Records from a data source:

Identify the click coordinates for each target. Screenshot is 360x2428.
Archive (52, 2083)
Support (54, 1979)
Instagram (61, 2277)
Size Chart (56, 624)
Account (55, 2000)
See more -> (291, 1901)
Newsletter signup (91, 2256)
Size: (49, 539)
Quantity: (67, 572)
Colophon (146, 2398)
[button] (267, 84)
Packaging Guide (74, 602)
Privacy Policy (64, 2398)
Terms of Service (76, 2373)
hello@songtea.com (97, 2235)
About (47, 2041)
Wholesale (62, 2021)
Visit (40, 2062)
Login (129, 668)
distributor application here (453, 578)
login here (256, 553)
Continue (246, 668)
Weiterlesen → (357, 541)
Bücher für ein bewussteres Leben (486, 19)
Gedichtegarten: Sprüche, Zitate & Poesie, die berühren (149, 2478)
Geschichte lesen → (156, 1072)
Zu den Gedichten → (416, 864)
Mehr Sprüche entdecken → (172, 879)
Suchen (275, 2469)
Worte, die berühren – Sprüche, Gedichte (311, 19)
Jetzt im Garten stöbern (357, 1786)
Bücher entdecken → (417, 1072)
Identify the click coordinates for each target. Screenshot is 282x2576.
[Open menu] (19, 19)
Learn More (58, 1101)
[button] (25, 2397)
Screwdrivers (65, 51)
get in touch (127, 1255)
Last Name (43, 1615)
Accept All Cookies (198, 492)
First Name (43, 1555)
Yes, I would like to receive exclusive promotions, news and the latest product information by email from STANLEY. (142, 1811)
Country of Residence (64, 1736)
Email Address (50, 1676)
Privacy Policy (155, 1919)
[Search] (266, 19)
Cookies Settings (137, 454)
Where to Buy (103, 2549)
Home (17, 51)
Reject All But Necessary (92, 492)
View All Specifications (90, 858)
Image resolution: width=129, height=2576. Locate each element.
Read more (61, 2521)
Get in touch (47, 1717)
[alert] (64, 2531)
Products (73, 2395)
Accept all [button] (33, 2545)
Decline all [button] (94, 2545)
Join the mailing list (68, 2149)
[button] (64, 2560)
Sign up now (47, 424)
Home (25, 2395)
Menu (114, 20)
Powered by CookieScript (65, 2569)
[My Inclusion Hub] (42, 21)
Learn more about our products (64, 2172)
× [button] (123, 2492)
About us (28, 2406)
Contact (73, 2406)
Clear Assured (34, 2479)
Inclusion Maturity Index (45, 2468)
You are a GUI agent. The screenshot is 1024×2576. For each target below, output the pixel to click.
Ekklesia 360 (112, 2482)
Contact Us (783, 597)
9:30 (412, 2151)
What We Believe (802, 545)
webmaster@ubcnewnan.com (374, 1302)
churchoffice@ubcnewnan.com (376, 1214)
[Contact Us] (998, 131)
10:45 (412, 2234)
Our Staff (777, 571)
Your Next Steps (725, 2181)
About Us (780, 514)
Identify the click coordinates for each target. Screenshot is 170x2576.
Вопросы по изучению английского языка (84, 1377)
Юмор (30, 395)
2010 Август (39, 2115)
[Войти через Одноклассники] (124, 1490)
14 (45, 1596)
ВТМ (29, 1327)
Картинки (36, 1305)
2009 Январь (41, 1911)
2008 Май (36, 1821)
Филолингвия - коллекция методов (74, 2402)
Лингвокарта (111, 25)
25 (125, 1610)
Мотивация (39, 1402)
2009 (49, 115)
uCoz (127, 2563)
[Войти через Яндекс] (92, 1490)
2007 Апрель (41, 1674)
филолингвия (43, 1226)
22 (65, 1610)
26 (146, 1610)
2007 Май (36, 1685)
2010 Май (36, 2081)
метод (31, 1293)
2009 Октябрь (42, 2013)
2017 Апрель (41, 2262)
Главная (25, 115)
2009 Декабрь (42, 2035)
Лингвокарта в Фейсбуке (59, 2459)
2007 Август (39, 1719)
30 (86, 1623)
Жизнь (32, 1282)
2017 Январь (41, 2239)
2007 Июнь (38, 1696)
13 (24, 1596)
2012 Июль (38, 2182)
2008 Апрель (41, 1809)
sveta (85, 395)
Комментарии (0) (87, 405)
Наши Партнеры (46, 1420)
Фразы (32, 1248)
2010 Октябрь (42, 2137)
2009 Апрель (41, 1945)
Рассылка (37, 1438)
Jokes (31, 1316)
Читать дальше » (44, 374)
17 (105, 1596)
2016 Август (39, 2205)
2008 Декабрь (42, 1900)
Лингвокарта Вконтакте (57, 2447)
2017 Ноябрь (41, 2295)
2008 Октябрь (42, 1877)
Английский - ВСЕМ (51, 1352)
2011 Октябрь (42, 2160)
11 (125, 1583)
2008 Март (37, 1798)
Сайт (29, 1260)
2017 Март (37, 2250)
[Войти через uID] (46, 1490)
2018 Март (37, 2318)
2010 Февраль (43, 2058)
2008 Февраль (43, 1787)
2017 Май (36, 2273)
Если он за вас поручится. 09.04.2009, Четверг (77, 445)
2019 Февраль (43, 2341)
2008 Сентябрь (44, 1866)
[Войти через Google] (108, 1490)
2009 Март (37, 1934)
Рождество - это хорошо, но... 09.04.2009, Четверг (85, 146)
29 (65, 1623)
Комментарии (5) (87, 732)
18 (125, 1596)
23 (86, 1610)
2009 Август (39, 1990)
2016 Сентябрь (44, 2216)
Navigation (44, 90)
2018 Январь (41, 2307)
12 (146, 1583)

• _Task description_: From the entries above, return exactly the line containing "Юмор (30, 395)", the line containing "[Войти через uID] (46, 1490)", and all lines between, and nothing else.

• _Task answer_:
Юмор (30, 395)
2010 Август (39, 2115)
[Войти через Одноклассники] (124, 1490)
14 (45, 1596)
ВТМ (29, 1327)
Картинки (36, 1305)
2009 Январь (41, 1911)
2008 Май (36, 1821)
Филолингвия - коллекция методов (74, 2402)
Лингвокарта (111, 25)
25 (125, 1610)
Мотивация (39, 1402)
2009 (49, 115)
uCoz (127, 2563)
[Войти через Яндекс] (92, 1490)
2007 Апрель (41, 1674)
филолингвия (43, 1226)
22 (65, 1610)
26 (146, 1610)
2007 Май (36, 1685)
2010 Май (36, 2081)
метод (31, 1293)
2009 Октябрь (42, 2013)
2017 Апрель (41, 2262)
Главная (25, 115)
2009 Декабрь (42, 2035)
Лингвокарта в Фейсбуке (59, 2459)
2007 Август (39, 1719)
30 (86, 1623)
Жизнь (32, 1282)
2017 Январь (41, 2239)
2007 Июнь (38, 1696)
13 (24, 1596)
2012 Июль (38, 2182)
2008 Апрель (41, 1809)
sveta (85, 395)
Комментарии (0) (87, 405)
Наши Партнеры (46, 1420)
Фразы (32, 1248)
2010 Октябрь (42, 2137)
2009 Апрель (41, 1945)
Рассылка (37, 1438)
Jokes (31, 1316)
Читать дальше » (44, 374)
17 (105, 1596)
2016 Август (39, 2205)
2008 Декабрь (42, 1900)
Лингвокарта Вконтакте (57, 2447)
2017 Ноябрь (41, 2295)
2008 Октябрь (42, 1877)
Английский - ВСЕМ (51, 1352)
2011 Октябрь (42, 2160)
11 (125, 1583)
2008 Март (37, 1798)
Сайт (29, 1260)
2017 Март (37, 2250)
[Войти через uID] (46, 1490)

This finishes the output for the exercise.